Investors started last year full of optimism and ended it surrounded by doom and gloom. This year seems to have started in a bleak mood. So how likely is it that it will end on a positive note?
It all depends on how the world’s main economies behave. Despite President Trump’s tax cuts, US companies are reluctant to embark upon the capital spending that he was banking on to boost the economy and the stock market.
As it turns out, taking credit for the rally was not a wise move for President Trump; he must also take the blame for the market drop – and even if he doesn’t, some investors could blame his policies.
And they would not be entirely wrong. When it comes to investing, company managers care more about stability and economic growth, and less about fiscal incentives.

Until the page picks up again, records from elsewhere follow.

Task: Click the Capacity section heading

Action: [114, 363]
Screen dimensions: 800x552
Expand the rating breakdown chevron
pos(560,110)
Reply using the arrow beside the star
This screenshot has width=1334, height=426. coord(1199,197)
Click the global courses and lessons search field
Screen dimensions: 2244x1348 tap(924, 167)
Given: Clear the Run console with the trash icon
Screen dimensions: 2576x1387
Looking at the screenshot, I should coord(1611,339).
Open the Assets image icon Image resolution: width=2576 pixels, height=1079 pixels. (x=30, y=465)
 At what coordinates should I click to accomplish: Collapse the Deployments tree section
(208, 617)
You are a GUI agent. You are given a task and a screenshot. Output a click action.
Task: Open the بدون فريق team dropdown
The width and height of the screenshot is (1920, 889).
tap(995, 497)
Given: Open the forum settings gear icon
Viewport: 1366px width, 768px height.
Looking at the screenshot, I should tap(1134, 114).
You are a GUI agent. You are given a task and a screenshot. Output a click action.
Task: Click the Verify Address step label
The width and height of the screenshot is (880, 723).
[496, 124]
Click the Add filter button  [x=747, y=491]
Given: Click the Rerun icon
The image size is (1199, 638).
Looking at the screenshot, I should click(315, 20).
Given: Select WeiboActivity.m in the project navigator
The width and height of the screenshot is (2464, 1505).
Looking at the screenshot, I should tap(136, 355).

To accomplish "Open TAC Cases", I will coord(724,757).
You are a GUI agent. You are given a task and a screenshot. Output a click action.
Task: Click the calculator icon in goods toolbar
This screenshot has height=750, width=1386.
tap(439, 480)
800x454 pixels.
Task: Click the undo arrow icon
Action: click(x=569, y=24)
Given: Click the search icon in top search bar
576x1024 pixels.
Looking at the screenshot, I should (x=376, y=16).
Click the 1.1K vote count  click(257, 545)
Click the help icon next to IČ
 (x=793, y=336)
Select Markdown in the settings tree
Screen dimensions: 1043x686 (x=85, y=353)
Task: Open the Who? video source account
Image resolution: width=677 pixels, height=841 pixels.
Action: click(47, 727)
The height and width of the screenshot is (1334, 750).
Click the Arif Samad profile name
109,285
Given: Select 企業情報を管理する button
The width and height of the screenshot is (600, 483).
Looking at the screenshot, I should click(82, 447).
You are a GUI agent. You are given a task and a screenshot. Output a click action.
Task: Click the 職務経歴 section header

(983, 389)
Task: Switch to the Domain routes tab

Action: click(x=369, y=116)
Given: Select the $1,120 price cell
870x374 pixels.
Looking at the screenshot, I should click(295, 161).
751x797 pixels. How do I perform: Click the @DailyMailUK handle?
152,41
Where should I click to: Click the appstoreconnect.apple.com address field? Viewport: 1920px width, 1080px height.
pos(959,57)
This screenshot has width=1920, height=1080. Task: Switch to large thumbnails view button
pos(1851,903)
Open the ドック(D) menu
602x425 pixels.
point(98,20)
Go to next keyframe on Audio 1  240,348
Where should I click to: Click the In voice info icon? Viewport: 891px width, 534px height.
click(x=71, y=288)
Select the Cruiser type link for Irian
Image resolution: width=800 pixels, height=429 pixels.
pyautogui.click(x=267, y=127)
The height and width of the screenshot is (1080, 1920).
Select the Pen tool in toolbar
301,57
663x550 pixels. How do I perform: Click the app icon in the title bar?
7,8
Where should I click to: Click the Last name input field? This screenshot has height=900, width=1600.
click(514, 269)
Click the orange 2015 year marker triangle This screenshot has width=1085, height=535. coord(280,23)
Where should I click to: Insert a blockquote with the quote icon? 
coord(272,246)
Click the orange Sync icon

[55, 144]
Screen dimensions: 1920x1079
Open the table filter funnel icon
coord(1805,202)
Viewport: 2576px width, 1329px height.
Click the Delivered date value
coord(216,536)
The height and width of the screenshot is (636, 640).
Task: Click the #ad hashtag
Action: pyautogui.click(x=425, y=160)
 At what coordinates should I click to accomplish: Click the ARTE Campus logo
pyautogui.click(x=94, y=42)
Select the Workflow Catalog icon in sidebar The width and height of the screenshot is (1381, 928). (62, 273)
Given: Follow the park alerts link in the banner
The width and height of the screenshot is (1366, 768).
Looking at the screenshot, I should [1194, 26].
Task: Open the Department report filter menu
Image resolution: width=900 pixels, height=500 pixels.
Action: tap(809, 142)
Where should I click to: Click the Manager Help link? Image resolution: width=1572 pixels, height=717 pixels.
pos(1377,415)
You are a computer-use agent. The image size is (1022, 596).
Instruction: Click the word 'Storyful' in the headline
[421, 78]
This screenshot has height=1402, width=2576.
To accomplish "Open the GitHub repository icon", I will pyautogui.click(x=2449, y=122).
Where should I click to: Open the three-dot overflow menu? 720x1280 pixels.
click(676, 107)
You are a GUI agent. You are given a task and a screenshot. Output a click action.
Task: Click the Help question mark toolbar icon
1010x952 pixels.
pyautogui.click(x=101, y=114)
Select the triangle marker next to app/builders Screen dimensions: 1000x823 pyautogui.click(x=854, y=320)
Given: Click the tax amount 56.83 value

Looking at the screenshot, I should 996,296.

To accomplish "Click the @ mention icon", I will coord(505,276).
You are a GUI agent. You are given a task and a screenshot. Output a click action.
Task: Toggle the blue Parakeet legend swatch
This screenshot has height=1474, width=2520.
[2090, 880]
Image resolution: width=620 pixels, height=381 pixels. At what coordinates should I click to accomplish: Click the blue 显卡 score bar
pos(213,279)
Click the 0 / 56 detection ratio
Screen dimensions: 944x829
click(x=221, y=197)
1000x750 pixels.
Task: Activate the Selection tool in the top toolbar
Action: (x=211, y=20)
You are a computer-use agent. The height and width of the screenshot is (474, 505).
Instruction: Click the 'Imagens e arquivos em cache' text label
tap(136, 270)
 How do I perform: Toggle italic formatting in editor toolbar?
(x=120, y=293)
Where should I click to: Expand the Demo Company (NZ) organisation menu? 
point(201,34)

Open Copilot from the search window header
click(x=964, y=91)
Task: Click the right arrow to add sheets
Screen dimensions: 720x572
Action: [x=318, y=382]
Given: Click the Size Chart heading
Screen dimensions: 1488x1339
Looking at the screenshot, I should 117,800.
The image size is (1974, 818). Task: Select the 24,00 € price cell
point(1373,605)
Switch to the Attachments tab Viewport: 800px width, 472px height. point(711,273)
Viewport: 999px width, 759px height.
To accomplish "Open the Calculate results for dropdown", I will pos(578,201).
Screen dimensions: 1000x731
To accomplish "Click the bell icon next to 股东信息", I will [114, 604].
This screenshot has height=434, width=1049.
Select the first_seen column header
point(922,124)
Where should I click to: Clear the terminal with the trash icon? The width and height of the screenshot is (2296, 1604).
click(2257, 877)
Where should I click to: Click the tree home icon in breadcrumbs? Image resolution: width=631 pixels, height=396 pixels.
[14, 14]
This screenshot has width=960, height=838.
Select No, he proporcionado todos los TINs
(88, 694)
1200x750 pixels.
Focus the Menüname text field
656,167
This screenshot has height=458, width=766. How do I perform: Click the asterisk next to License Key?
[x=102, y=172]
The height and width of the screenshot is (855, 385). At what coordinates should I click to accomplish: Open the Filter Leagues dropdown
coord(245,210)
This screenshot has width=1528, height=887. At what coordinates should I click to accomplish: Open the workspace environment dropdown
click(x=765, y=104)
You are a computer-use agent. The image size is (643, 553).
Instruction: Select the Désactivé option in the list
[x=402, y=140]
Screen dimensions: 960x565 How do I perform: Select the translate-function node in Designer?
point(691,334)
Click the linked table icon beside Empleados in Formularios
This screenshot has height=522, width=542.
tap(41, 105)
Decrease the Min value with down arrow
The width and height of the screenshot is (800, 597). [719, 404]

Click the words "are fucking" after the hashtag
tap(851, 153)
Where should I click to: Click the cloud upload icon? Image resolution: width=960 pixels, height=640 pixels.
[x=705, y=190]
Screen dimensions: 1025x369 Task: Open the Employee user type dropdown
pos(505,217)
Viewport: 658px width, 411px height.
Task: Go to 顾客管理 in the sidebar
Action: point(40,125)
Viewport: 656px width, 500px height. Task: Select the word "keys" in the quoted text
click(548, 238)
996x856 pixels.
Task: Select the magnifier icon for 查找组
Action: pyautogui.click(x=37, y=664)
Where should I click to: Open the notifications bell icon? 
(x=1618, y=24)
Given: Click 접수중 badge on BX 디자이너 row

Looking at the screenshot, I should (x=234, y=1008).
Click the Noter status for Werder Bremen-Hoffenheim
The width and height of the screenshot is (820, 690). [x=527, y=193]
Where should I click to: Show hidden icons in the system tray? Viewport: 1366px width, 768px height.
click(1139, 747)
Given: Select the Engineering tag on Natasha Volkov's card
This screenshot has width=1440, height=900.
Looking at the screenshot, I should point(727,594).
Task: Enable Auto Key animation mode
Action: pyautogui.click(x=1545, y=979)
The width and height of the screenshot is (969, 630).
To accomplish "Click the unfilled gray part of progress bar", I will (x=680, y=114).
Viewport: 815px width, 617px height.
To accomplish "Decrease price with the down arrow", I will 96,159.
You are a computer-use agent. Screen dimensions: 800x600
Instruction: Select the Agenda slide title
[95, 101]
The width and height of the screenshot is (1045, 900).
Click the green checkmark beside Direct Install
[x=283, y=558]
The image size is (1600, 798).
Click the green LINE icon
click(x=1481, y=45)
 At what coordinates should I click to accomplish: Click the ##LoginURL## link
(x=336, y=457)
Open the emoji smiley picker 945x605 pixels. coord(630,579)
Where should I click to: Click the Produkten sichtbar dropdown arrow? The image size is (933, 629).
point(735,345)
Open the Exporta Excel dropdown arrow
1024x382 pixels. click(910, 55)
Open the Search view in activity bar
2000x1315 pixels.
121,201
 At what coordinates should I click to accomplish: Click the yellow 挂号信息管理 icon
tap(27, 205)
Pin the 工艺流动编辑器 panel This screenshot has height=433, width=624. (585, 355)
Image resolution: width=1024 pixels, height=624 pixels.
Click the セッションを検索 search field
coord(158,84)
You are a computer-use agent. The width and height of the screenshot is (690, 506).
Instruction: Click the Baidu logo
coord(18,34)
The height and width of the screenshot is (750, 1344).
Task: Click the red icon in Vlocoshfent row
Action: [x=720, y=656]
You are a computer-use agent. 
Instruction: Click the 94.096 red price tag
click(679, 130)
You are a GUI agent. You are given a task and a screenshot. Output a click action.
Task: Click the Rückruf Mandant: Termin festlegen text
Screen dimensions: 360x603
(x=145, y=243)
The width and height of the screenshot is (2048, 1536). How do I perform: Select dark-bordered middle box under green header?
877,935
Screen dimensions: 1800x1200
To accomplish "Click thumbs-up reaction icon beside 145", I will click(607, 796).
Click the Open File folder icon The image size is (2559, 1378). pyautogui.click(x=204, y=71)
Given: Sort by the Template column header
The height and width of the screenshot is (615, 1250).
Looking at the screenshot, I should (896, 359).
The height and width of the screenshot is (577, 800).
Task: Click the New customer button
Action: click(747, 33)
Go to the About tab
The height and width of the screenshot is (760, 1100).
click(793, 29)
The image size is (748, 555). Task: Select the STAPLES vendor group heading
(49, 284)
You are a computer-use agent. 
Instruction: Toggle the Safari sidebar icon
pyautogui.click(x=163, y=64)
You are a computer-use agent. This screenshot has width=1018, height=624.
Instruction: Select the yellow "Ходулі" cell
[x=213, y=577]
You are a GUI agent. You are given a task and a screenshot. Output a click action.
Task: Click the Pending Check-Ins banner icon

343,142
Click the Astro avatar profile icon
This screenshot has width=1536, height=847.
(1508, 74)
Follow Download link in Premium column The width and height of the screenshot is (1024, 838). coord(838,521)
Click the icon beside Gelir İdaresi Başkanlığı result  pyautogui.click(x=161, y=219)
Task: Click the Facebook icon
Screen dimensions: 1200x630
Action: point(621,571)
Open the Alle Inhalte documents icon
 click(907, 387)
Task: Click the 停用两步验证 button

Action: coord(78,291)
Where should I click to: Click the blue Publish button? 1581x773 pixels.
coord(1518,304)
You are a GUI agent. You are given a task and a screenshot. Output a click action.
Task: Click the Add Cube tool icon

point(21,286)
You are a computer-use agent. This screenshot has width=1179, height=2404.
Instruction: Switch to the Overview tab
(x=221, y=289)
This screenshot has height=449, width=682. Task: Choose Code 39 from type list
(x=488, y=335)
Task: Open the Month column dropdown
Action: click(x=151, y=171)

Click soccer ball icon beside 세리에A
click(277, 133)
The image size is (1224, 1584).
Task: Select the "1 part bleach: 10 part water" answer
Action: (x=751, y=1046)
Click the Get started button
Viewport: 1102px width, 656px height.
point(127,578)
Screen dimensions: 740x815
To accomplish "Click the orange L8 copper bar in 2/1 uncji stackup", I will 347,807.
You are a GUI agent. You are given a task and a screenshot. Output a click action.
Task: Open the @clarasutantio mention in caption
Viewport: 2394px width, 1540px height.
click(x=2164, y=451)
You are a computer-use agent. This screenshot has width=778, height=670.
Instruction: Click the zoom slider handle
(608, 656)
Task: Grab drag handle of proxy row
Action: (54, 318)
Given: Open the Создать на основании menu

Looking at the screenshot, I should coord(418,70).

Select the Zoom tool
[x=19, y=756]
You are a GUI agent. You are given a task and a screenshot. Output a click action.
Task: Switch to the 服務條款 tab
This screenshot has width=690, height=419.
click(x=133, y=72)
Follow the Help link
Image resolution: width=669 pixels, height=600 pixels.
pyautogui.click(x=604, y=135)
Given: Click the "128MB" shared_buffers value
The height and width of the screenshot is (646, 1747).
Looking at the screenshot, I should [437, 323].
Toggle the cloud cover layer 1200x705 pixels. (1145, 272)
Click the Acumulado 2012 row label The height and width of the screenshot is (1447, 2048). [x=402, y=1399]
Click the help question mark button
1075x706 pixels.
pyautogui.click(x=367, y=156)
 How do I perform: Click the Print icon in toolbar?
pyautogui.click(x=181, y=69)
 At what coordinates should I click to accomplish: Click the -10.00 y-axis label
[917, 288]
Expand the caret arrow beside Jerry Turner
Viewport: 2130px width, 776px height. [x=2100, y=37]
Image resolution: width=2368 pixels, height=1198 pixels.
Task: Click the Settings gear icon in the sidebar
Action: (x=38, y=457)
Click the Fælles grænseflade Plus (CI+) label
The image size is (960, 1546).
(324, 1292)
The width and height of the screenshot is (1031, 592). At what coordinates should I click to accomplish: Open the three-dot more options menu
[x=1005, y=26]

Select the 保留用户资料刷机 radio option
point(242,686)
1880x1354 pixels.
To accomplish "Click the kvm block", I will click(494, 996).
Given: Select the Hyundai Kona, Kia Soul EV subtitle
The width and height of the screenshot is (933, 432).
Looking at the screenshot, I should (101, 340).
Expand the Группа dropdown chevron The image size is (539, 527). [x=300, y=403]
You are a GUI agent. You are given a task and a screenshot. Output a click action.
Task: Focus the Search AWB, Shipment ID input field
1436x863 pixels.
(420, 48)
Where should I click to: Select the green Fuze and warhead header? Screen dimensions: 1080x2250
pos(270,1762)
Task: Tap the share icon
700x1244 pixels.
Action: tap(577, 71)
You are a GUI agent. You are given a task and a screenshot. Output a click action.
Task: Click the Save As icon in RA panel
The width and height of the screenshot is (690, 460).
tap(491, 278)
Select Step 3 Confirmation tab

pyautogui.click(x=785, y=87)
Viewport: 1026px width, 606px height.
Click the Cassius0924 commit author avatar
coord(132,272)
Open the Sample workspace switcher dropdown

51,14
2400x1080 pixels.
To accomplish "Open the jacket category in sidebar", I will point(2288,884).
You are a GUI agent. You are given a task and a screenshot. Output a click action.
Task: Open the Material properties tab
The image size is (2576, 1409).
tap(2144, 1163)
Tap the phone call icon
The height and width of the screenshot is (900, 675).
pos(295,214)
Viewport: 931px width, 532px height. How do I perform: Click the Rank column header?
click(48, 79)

If anything, the tax cuts have spurred a flurry of distribution of capital to shareholders – nice for them, but also a sign that the management of these companies found nothing better to do with the windfall other than returning some capital to the shareholders.
Analysts at Bank of America Merrill Lynch expect capex to lose momentum in the next few quarters in the US; in Europe capital spending has already been faltering for a while.
In continental Europe, the slowdown was influenced by a rally in oil prices last year which hurt investment, since most European countries are importers of crude oil. In the UK, investment has fallen as uncertainty about Brexit has been on the rise.
The fund managers in BofA’s monthly survey have become more pessimistic about growth, too, and they recommend that companies focus on improving their balance sheets, whereas a year ago they thought companies should invest their cash.
What are investors to do? The Bull and Bear indicator recently triggered its contrarian “Buy” signal and it is up to 2.5 now, but other signals are not that clear.
Besides the classical forecasting methods, alternative ways to gauge the future of a company’s returns are emerging, as technology and social media change the investing landscape.
One relatively recent trend is to follow what company CEOs post on social media and try to gauge from their mood what the companies’ outlook is likely to be. But this is not without its pitfalls, as Xing Gao, University of Illinois at Urbana-Champaign, showed in a paper for which she analysed 127,916 tweets from the personal accounts of 226 CEOs.
The results of her study showed that investors could perhaps predict positive abnormal returns in the firm’s future from the fact that the CEO’s tweets contain a high proportion of positive words – a pattern that is especially strong before earnings announcements.
However, she also found that CEOs include a high proportion of positive words in their tweets before option exercises and stock sales – a result that seems to suggest that CEOs use their accounts strategically, knowing that investors pay attention to them.
As ever, sentiment is everything in the markets, and it can turn unexpectedly. The fact that the year started in a gloomy mood does not mean that it has to stay this way. Watch those tweets.